Court Rejects Religious Rights for Companies

     (CN) – A Mennonite-owned cabinet business is not exempt from health care reform’s mandate to cover contraceptives, a divided 3rd Circuit ruled, because for-profit companies “cannot engage in religious exercise.”     
     Tackling the contentious issue of whether corporations are entitled to First Amendment rights, the federal appeals court in Philadelphia refused to issue a preliminary injunction to Conestoga Wood Specialties Corp.
     Conestoga sought an order that would block the government from enforcing the Women’s Preventive Healthcare regulations of the Affordable Care Act of 2010, which requires employers to pay for contraception services for employees, among other things.

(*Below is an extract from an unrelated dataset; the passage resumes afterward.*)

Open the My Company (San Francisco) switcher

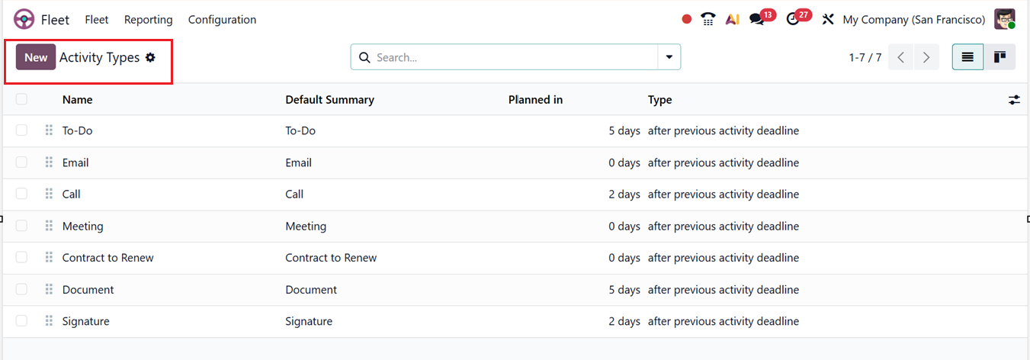913,19
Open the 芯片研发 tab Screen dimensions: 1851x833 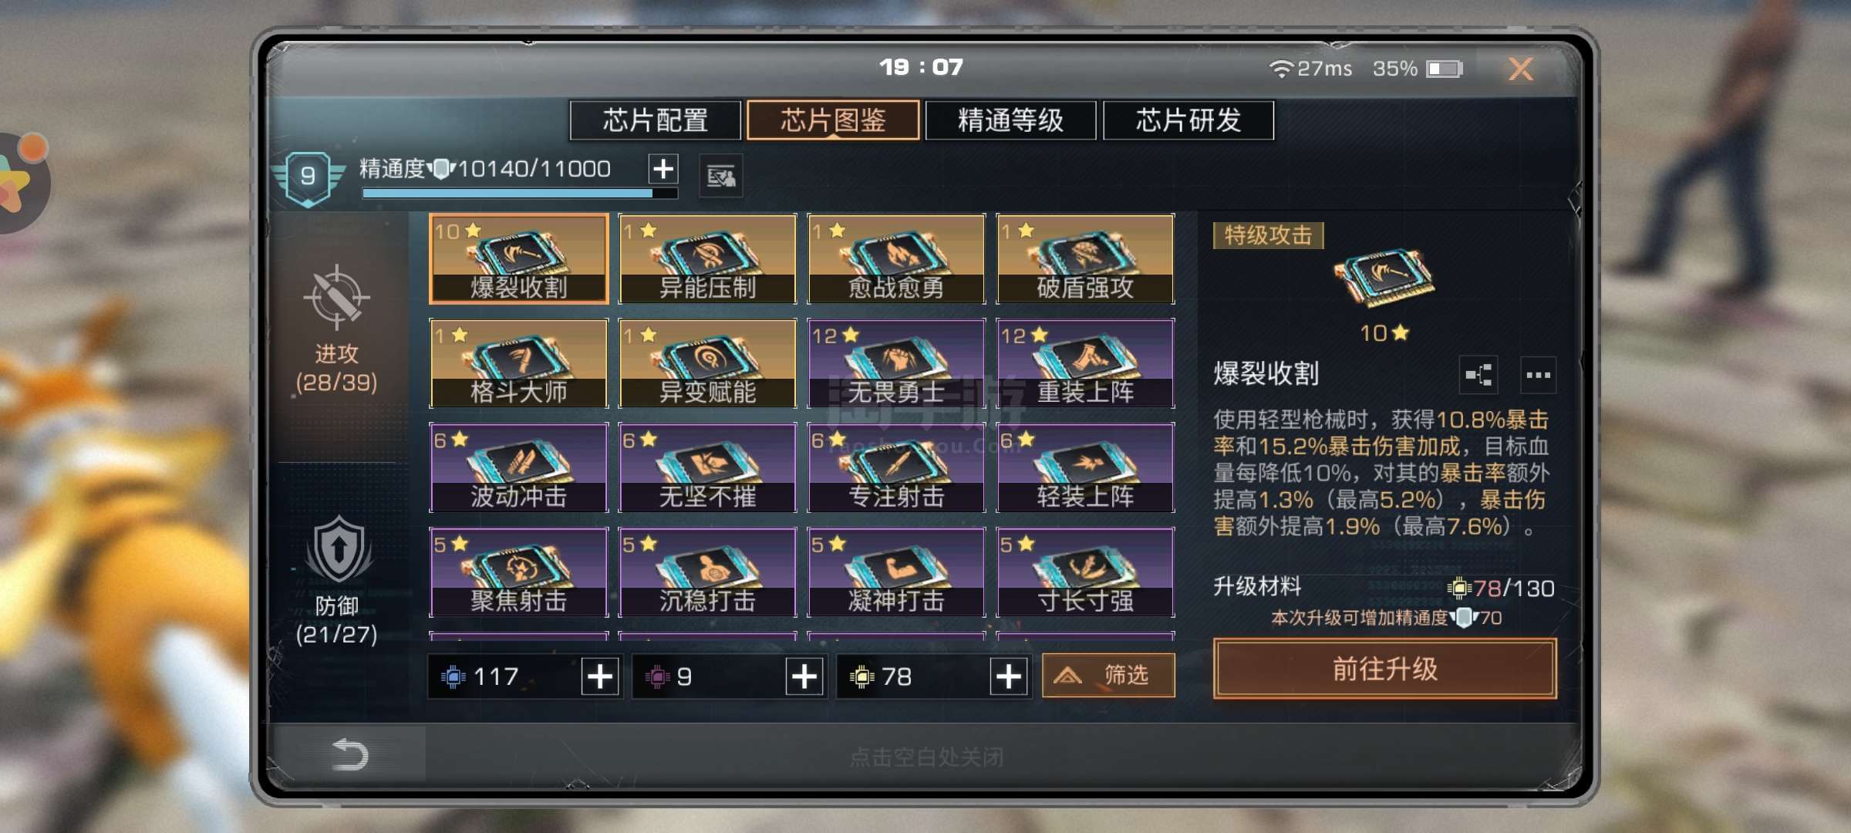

     The carpentry business in central Pennsylvania is owned by the Hahn family and employs about 950 people. The Hahns’ Mennonite faith teaches them that terminating a fertilized embryo “is intrinsic evil and a sin against God,” according to their lawsuit against the Obama administration.
     The Hahns argued that Obama’s health care reform forces their company to pay for drugs and services that contradict their religious beliefs, including emergency contraceptives such as Plan B and ella, the so-called “morning-after” and “week-after” pills.
     Conestoga and the Hahns said the mandate violates their First Amendment right to freely exercise their religion.
     The 3rd Circuit declined to stay the case pending appeal, and a federal judge later ruled for the Obama administration.
     The appeals court affirmed on Friday, contrasting this case with the Supreme Court’s controversial ruling, in Citizens United v. FEC, that corporations are entitled to free speech.
     “We are unable to determine that the ‘nature, history, and purpose’ of the Free Exercise Clause supports the conclusion that for-profit, secular corporations are protected under this particular constitutional provision,” Circuit Judge Robert Cowen wrote. “Even if we were to disregard the lack of historical recognition of the right, we simply cannot understand how a for-profit, secular corporation-apart from its owners-can exercise religion.”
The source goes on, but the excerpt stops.